後輩たちにはいつも、こうも言うそうだ。「今まで続けてきたことを、信じてやり続けろ」。そのときは神妙な顔をしてうなずいている子たちも、いざシードの仲間入りを果たすと、「やれ、スイング改造だの、どっかの先生についてきついトレーニングを始めますので今までありがとうございました、とか。みんなそう」。それで、結局はどこか体を痛めたり、自分のゴルフを見失ったりして消えていく。

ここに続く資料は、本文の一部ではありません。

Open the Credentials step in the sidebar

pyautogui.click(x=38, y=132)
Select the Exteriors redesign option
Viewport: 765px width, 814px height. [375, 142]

「だから言ったのに・・・」と、内心胸を痛めながらつくづくと思う。「ずっと同じことをやり続けることも、ひとつ大きな才能なんだ」と。見渡せば「ずっと上でやっている人たちは、みんなそうなんス」。例をあげれば孔明も尊敬して止まない2人の大先輩。

「谷口さんも、藤田さんも。順序やパターンは多少変えているかもしれないですが基本、やっていることは本当にずっと同じです」。特に藤田は、一見いつもスイングに悩んでいてああでもない、こうでもないと日夜、新たな課題を見つけて取り組んでいるようにも見えるが、「それでも基本、やっていることは昔からおんなじですよ」。それだからこそ、孔明も崇敬の念を禁じ得ない。

「あの2人は本当に凄いですよ。あの年になっても10代、20代と同じことを続けるなんて、そうそう出来ることじゃないですもん」。

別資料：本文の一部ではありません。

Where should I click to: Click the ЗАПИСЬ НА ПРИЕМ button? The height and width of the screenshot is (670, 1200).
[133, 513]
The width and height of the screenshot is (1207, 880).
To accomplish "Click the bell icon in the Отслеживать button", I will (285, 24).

年齢のことを言い出したら、自身もそろそろ一抹の不安を感じるお年頃になってきた。「やっぱり、体の疲れ具合なんかは去年とは微妙に違ってきて」。昨年は、戦う前からそのタイトル欲しさに思わず涙した日本オープン。「去年が本当にチャンスだったんじゃないか、って。もうダメなんじゃないかって」。つい弱気になってしまうこともあるという。

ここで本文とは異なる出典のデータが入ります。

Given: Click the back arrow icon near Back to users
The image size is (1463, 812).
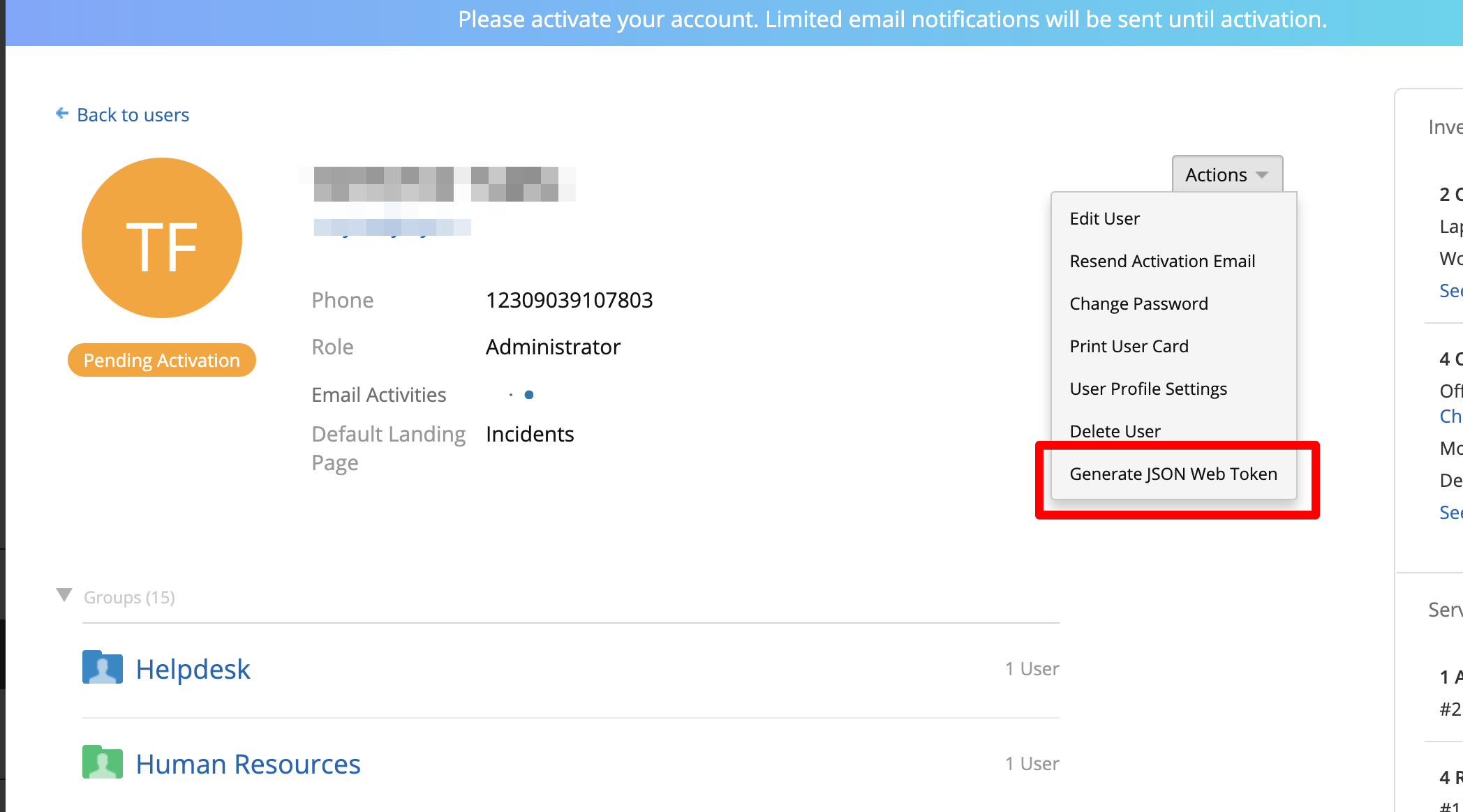Looking at the screenshot, I should pos(62,114).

「まだまだ頑張る気持ちはものすごくあるんですよ。今までと変わらず賞金王を目指して開幕を迎える気持ちは満々なんです。でもねえ・・・」。屈強な心と体の奥底に、スポーツ選手ならば誰でも抱える年齢への不安を押し隠して男・孔明は今日も行く。

「今年こそ、てっぺんまで上り詰めれればいいですよね」。悲願の王座にむけて、今年も攻撃の手を緩めつもりはさらさらない。